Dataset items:
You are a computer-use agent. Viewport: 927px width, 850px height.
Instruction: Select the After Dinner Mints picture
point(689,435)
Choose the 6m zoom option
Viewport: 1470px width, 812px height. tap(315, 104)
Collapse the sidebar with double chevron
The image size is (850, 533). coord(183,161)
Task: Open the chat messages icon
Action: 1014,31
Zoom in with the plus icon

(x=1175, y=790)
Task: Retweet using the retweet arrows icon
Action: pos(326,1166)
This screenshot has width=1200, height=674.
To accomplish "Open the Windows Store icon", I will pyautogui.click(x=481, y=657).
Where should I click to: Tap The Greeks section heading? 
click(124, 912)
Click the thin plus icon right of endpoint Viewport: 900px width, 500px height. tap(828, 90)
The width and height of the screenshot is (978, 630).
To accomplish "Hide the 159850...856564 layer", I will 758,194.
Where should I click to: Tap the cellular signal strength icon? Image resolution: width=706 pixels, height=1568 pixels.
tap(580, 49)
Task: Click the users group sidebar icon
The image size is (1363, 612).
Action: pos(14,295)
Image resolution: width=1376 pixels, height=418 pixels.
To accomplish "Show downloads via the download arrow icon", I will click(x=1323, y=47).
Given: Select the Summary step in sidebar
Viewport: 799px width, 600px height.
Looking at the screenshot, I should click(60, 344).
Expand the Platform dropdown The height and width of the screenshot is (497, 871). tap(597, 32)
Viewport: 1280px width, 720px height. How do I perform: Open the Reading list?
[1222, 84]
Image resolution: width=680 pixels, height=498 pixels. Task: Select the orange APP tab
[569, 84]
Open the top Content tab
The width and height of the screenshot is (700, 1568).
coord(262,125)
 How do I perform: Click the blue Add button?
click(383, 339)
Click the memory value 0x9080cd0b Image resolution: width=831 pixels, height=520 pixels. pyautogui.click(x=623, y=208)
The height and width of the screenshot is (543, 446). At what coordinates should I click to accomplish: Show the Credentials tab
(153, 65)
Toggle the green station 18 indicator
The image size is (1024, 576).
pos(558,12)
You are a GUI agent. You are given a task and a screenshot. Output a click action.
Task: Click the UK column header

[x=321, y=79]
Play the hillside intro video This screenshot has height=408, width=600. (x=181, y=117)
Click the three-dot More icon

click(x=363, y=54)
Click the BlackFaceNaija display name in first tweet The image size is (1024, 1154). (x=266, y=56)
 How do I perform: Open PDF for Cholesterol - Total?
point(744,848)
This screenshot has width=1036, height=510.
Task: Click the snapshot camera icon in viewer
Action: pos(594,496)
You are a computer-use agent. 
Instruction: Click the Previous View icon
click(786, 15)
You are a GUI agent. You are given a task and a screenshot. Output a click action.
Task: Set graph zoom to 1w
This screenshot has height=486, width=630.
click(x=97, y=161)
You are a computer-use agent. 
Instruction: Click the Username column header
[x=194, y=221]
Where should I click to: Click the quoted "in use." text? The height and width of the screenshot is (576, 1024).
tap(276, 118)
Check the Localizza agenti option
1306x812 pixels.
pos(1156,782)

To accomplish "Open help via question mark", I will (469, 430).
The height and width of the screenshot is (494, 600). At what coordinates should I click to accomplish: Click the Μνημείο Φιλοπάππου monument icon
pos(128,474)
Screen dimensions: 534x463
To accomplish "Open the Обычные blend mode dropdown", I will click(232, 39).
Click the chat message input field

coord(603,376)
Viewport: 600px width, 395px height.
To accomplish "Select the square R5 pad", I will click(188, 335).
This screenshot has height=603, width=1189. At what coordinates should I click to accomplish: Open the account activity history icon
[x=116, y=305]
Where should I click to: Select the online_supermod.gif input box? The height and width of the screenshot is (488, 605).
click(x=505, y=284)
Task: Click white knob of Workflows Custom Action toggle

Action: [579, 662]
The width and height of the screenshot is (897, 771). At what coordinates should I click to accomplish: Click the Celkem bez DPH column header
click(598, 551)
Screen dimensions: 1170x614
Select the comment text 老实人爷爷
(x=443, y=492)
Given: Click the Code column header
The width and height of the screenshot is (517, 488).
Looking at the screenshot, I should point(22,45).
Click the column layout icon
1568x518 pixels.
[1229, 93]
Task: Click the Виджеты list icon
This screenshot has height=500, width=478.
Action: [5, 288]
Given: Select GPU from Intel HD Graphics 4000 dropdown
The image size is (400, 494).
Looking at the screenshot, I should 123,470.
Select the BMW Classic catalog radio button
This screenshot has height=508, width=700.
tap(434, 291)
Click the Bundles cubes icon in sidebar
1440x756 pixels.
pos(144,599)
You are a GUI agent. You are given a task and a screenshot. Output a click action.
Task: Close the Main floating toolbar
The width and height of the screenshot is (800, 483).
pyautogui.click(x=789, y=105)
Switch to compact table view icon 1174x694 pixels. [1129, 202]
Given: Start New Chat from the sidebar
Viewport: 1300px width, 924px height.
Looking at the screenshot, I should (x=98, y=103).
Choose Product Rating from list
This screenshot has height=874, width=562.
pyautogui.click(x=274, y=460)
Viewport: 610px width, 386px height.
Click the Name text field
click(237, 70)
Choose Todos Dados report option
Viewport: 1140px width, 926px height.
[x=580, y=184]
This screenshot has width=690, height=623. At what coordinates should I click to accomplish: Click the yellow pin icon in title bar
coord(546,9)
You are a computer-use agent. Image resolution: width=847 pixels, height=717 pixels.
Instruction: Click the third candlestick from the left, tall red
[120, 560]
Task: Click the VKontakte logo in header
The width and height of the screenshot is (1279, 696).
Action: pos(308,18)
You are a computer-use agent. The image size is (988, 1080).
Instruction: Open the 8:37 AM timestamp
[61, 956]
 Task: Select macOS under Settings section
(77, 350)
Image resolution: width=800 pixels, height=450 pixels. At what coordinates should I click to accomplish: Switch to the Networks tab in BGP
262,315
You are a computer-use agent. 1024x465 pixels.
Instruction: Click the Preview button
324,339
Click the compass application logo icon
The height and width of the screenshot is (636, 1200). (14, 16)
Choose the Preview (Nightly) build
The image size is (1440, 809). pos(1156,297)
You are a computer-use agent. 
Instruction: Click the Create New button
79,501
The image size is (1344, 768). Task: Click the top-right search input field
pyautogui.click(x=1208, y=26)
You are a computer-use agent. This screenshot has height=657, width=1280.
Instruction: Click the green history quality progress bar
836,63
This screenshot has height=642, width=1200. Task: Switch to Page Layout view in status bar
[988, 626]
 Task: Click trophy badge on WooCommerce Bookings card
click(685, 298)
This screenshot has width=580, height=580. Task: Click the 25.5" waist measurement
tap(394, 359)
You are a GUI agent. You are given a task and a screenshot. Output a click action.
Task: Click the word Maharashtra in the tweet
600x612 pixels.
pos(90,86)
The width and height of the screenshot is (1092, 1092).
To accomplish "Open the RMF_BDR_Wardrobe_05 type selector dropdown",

Problem: Copy out every entry again, exactly as it was given.

Exercise answer:
You are a computer-use agent. Viewport: 927px width, 850px height.
Instruction: Select the After Dinner Mints picture
point(689,435)
Choose the 6m zoom option
Viewport: 1470px width, 812px height. tap(315, 104)
Collapse the sidebar with double chevron
The image size is (850, 533). coord(183,161)
Task: Open the chat messages icon
Action: 1014,31
Zoom in with the plus icon

(x=1175, y=790)
Task: Retweet using the retweet arrows icon
Action: pos(326,1166)
This screenshot has width=1200, height=674.
To accomplish "Open the Windows Store icon", I will pyautogui.click(x=481, y=657).
Where should I click to: Tap The Greeks section heading? 
click(124, 912)
Click the thin plus icon right of endpoint Viewport: 900px width, 500px height. tap(828, 90)
The width and height of the screenshot is (978, 630).
To accomplish "Hide the 159850...856564 layer", I will 758,194.
Where should I click to: Tap the cellular signal strength icon? Image resolution: width=706 pixels, height=1568 pixels.
tap(580, 49)
Task: Click the users group sidebar icon
The image size is (1363, 612).
Action: pos(14,295)
Image resolution: width=1376 pixels, height=418 pixels.
To accomplish "Show downloads via the download arrow icon", I will click(x=1323, y=47).
Given: Select the Summary step in sidebar
Viewport: 799px width, 600px height.
Looking at the screenshot, I should click(60, 344).
Expand the Platform dropdown The height and width of the screenshot is (497, 871). tap(597, 32)
Viewport: 1280px width, 720px height. How do I perform: Open the Reading list?
[1222, 84]
Image resolution: width=680 pixels, height=498 pixels. Task: Select the orange APP tab
[569, 84]
Open the top Content tab
The width and height of the screenshot is (700, 1568).
coord(262,125)
 How do I perform: Click the blue Add button?
click(383, 339)
Click the memory value 0x9080cd0b Image resolution: width=831 pixels, height=520 pixels. pyautogui.click(x=623, y=208)
The height and width of the screenshot is (543, 446). At what coordinates should I click to accomplish: Show the Credentials tab
(153, 65)
Toggle the green station 18 indicator
The image size is (1024, 576).
pos(558,12)
You are a GUI agent. You are given a task and a screenshot. Output a click action.
Task: Click the UK column header

[x=321, y=79]
Play the hillside intro video This screenshot has height=408, width=600. (x=181, y=117)
Click the three-dot More icon

click(x=363, y=54)
Click the BlackFaceNaija display name in first tweet The image size is (1024, 1154). (x=266, y=56)
 How do I perform: Open PDF for Cholesterol - Total?
point(744,848)
This screenshot has width=1036, height=510.
Task: Click the snapshot camera icon in viewer
Action: pos(594,496)
You are a computer-use agent. 
Instruction: Click the Previous View icon
click(786, 15)
You are a GUI agent. You are given a task and a screenshot. Output a click action.
Task: Set graph zoom to 1w
This screenshot has height=486, width=630.
click(x=97, y=161)
You are a computer-use agent. 
Instruction: Click the Username column header
[x=194, y=221]
Where should I click to: Click the quoted "in use." text? The height and width of the screenshot is (576, 1024).
tap(276, 118)
Check the Localizza agenti option
1306x812 pixels.
pos(1156,782)

To accomplish "Open help via question mark", I will (469, 430).
The height and width of the screenshot is (494, 600). At what coordinates should I click to accomplish: Click the Μνημείο Φιλοπάππου monument icon
pos(128,474)
Screen dimensions: 534x463
To accomplish "Open the Обычные blend mode dropdown", I will click(232, 39).
Click the chat message input field

coord(603,376)
Viewport: 600px width, 395px height.
To accomplish "Select the square R5 pad", I will click(188, 335).
This screenshot has height=603, width=1189. At what coordinates should I click to accomplish: Open the account activity history icon
[x=116, y=305]
Where should I click to: Select the online_supermod.gif input box? The height and width of the screenshot is (488, 605).
click(x=505, y=284)
Task: Click white knob of Workflows Custom Action toggle

Action: [579, 662]
The width and height of the screenshot is (897, 771). At what coordinates should I click to accomplish: Click the Celkem bez DPH column header
click(598, 551)
Screen dimensions: 1170x614
Select the comment text 老实人爷爷
(x=443, y=492)
Given: Click the Code column header
The width and height of the screenshot is (517, 488).
Looking at the screenshot, I should point(22,45).
Click the column layout icon
1568x518 pixels.
[1229, 93]
Task: Click the Виджеты list icon
This screenshot has height=500, width=478.
Action: [5, 288]
Given: Select GPU from Intel HD Graphics 4000 dropdown
The image size is (400, 494).
Looking at the screenshot, I should 123,470.
Select the BMW Classic catalog radio button
This screenshot has height=508, width=700.
tap(434, 291)
Click the Bundles cubes icon in sidebar
1440x756 pixels.
pos(144,599)
You are a GUI agent. You are given a task and a screenshot. Output a click action.
Task: Close the Main floating toolbar
The width and height of the screenshot is (800, 483).
pyautogui.click(x=789, y=105)
Switch to compact table view icon 1174x694 pixels. [1129, 202]
Given: Start New Chat from the sidebar
Viewport: 1300px width, 924px height.
Looking at the screenshot, I should (x=98, y=103).
Choose Product Rating from list
This screenshot has height=874, width=562.
pyautogui.click(x=274, y=460)
Viewport: 610px width, 386px height.
Click the Name text field
click(237, 70)
Choose Todos Dados report option
Viewport: 1140px width, 926px height.
[x=580, y=184]
This screenshot has width=690, height=623. At what coordinates should I click to accomplish: Click the yellow pin icon in title bar
coord(546,9)
You are a computer-use agent. Image resolution: width=847 pixels, height=717 pixels.
Instruction: Click the third candlestick from the left, tall red
[120, 560]
Task: Click the VKontakte logo in header
The width and height of the screenshot is (1279, 696).
Action: pos(308,18)
You are a computer-use agent. The image size is (988, 1080).
Instruction: Open the 8:37 AM timestamp
[61, 956]
 Task: Select macOS under Settings section
(77, 350)
Image resolution: width=800 pixels, height=450 pixels. At what coordinates should I click to accomplish: Switch to the Networks tab in BGP
262,315
You are a computer-use agent. 1024x465 pixels.
Instruction: Click the Preview button
324,339
Click the compass application logo icon
The height and width of the screenshot is (636, 1200). (14, 16)
Choose the Preview (Nightly) build
The image size is (1440, 809). pos(1156,297)
You are a computer-use agent. 
Instruction: Click the Create New button
79,501
The image size is (1344, 768). Task: Click the top-right search input field
pyautogui.click(x=1208, y=26)
You are a computer-use agent. This screenshot has height=657, width=1280.
Instruction: Click the green history quality progress bar
836,63
This screenshot has height=642, width=1200. Task: Switch to Page Layout view in status bar
[988, 626]
 Task: Click trophy badge on WooCommerce Bookings card
click(685, 298)
This screenshot has width=580, height=580. Task: Click the 25.5" waist measurement
tap(394, 359)
You are a GUI agent. You are given a task and a screenshot. Output a click action.
Task: Click the word Maharashtra in the tweet
600x612 pixels.
pos(90,86)
The width and height of the screenshot is (1092, 1092).
To accomplish "Open the RMF_BDR_Wardrobe_05 type selector dropdown",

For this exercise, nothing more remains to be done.